Perhaps Musk has truly soured on his Twitter deal because he's worried about its bots, despite making their removal a key element of his plan to revitalize the business. Maybe he did fear a cash crunch at Tesla, and rushed to swap its bitcoin for dollars, even though his company's operating cash flow grew by 11% year-on-year to $2.4 billion last quarter, and it ended the period with over $18 billion in cash and cash equivalents.
Yet it's easy to imagine the 22% drop in Twitter stock since Musk first disclosed a stake in the company in early April, and the 32% slump in Tesla stock over the same period, factored into his thinking. After all, his offer for Twitter now represents a hefty 30% premium to its current market value, and buying it will eat up a much larger proportion of his fortune today than before his Tesla shares tanked in value.
Meanwhile, bitcoin has tumbled by roughly a third since Tesla first purchased it in early 2021, and plunged by about 57% last quarter alone. While Musk said Tesla was open to boosting its bitcoin holdings in the future, and its disposals shouldn't be taken as a verdict on the coin's prospects, the timing of the sales is hard to ignore.
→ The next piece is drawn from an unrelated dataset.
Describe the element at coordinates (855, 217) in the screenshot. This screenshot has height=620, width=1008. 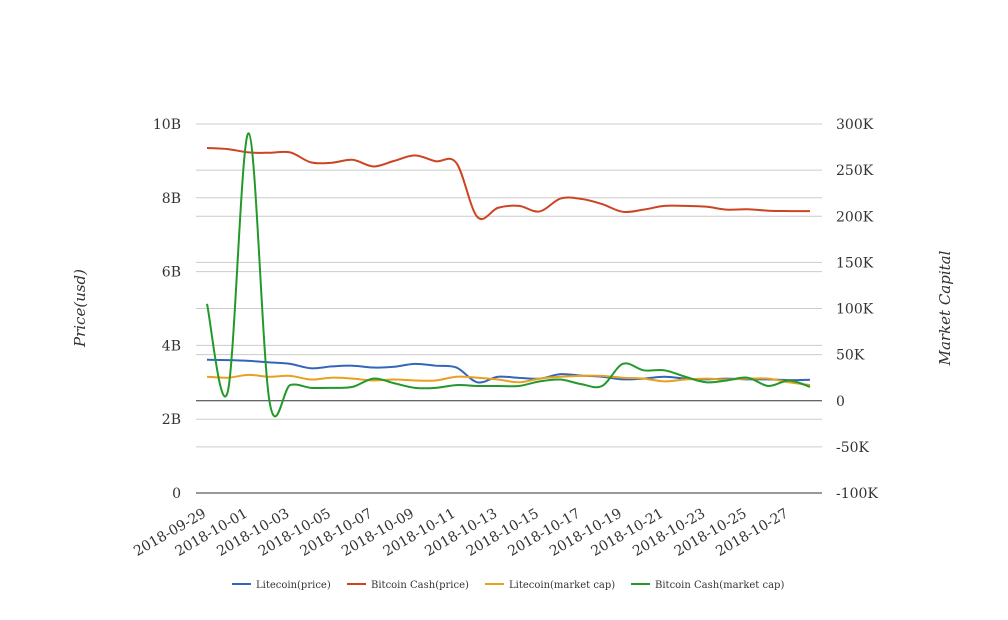
I see `right-tick-label: 200K` at that location.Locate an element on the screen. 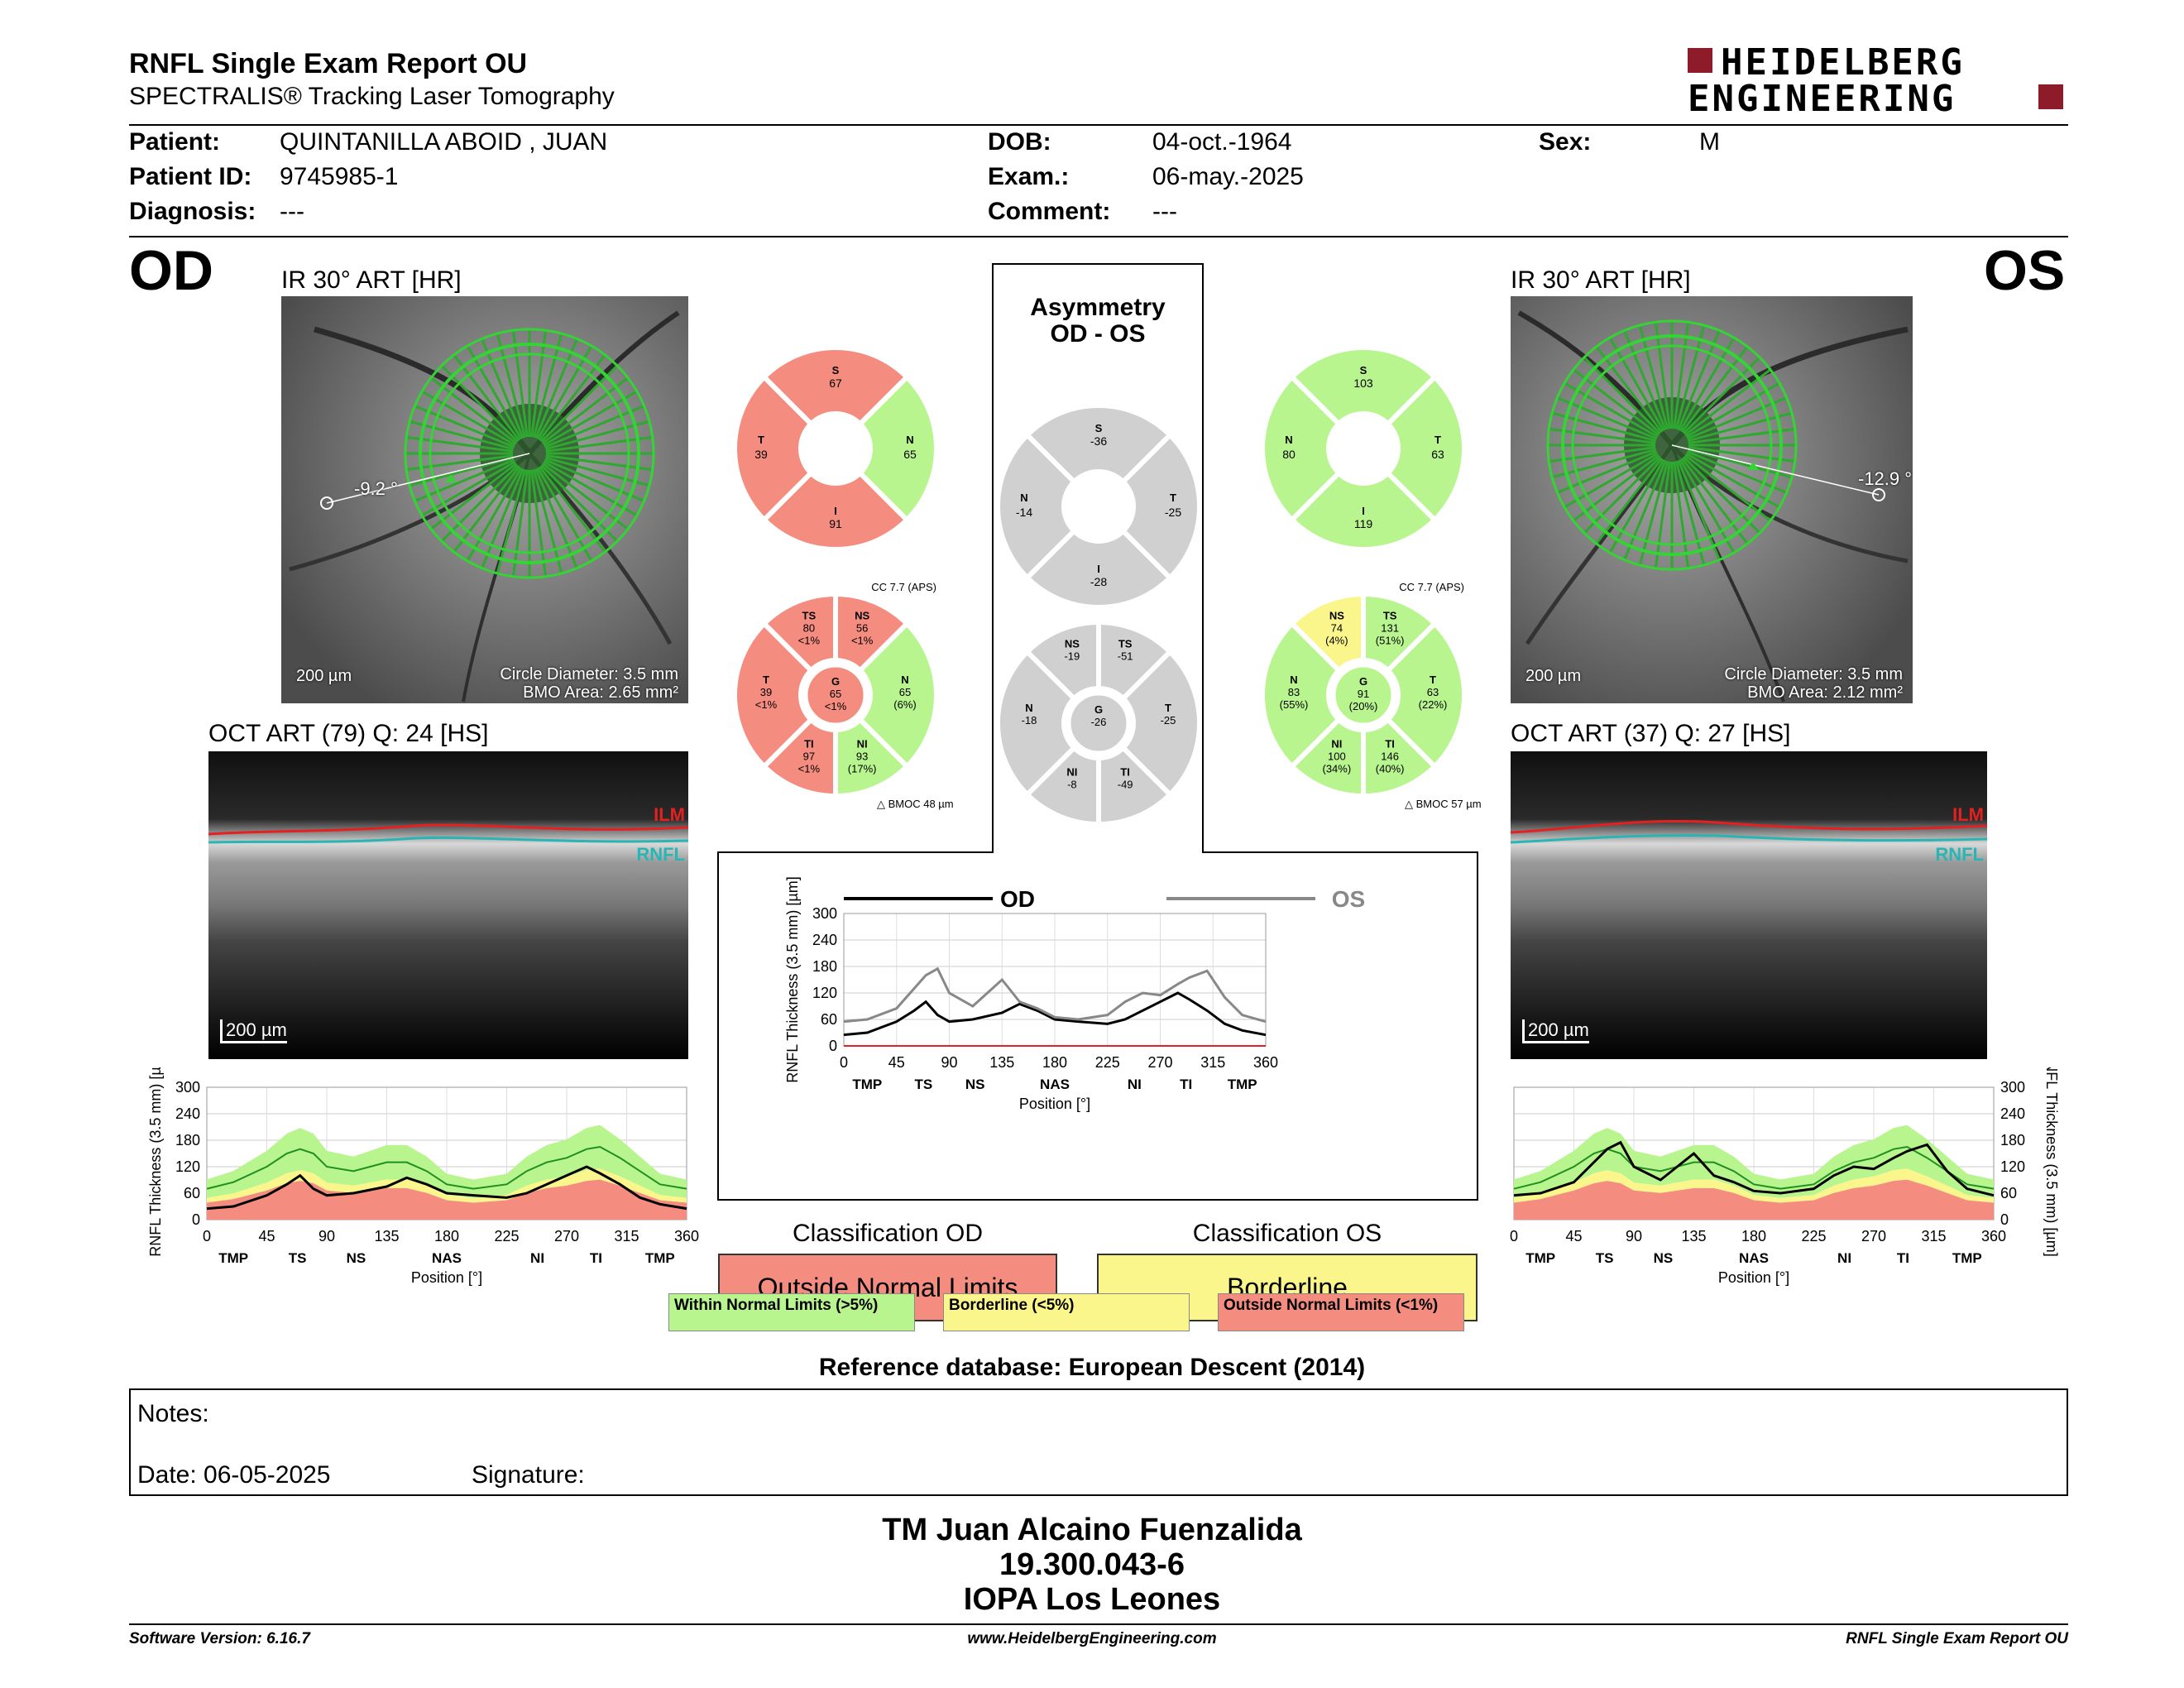 This screenshot has width=2184, height=1688. os-oct-image: ILM RNFL 200 µm is located at coordinates (1749, 905).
The declines in Tesla, Twitter, and bitcoin this year are undoubtedly tied to the US economic outlook. Inflation has spiked to 40-year highs in recent months, spurring the Federal Reserve to rapidly hike interest rates and shrink its balance sheet. Coupled with Americans feeling the pain of higher food, fuel, and housing costs, several experts are bracing for weaker consumer demand, pressure on corporate profits, and a potential recession.
Indeed, Musk proclaimed last month that a recession was "inevitable" at some point, and probable in the near term. The capricious executive also announced a roughly 10% reduction to Tesla's workforce over three months or so, as the company has hired too aggressively in some areas.
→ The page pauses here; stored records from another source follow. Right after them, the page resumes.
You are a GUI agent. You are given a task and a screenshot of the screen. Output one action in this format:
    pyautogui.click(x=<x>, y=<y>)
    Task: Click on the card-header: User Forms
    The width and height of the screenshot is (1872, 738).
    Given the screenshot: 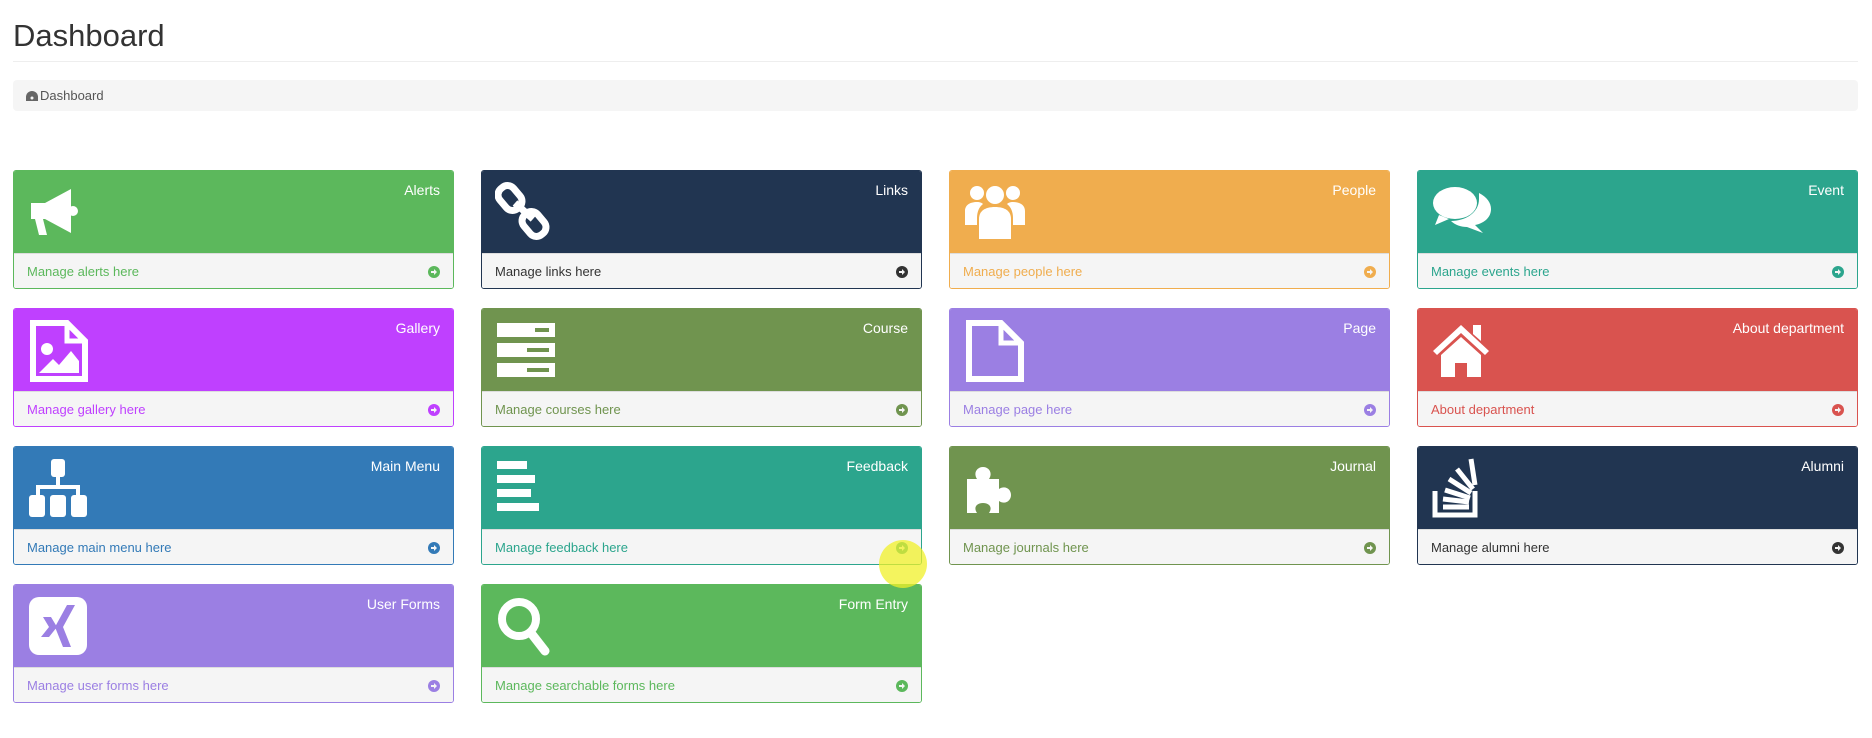 What is the action you would take?
    pyautogui.click(x=234, y=626)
Musk may have moved to scrap his Twitter takeover, and taken a knife to Tesla's bitcoin stash, for precisely the reasons he's outlined. But it's notable that he offered to buy Twitter and invested in bitcoin when asset prices were much higher, market sentiment was far more speculative and carefree, and the economic outlook was rosier.
Now that Tesla, Twitter, and bitcoin have slumped in price, and there's a recession looming, Musk may be retrenching and attempting to reverse some of his wilder moves as a gloomier reality sets in.
Tesla didn't immediately respond to a request for comment from Insider.